A Garden Variety Lesbian was written during the two years (and counting) of global COVID. A time of despair, sorrow, and hopelessness for so many. These essays seek to find a way through with stories, journeys, insights, and reflections by a societal outsider, who is both curious and engaged in the natural world.

One section is devoted to the lives and loves of notable creative outlaws in the context of their special places. Finally free to travel, the author journeyed to the homes of gay outlaws, like Frida Kahlo and Vita Sackville-West, whose private spaces became their solace and joy. In the process, these women created astounding expressions of garden design, beauty, and autobiography.

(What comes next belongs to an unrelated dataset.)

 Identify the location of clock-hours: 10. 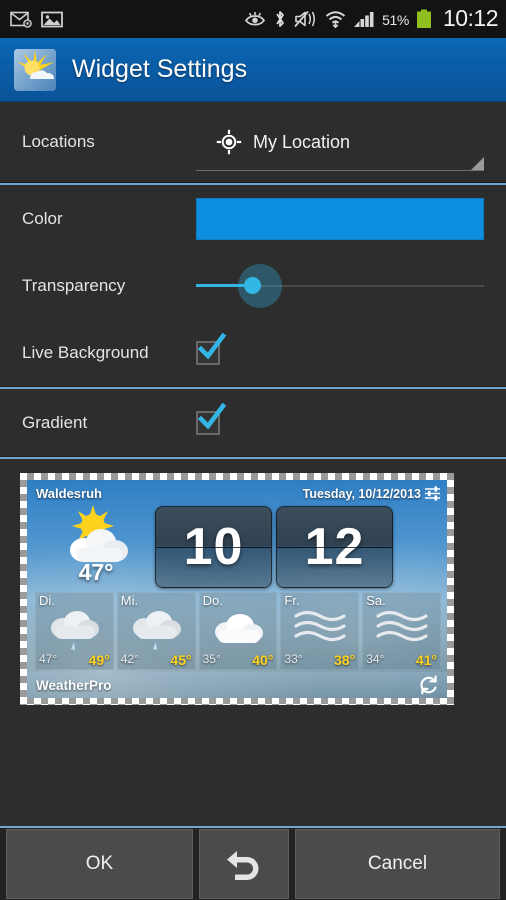
(214, 547).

A Garden Variety Lesbian explores the spirituality of organic gardening and “growing your own”, affirming the garden as a mindful space where those struggling with physical or mental health problems can find engagement and peace. Freeman has a keen interest in gardens as expressions of alternative values and esthetics, such as in Japan.

During the last 20 years, Freeman visited remote nature reserves around the world which shelter fascinating, endangered creatures. Freeman opens up how a woodland walk, utilizing the Japanese practice called “forest bathing”, focuses her as a writer and dispels fearful thoughts during turbulent times.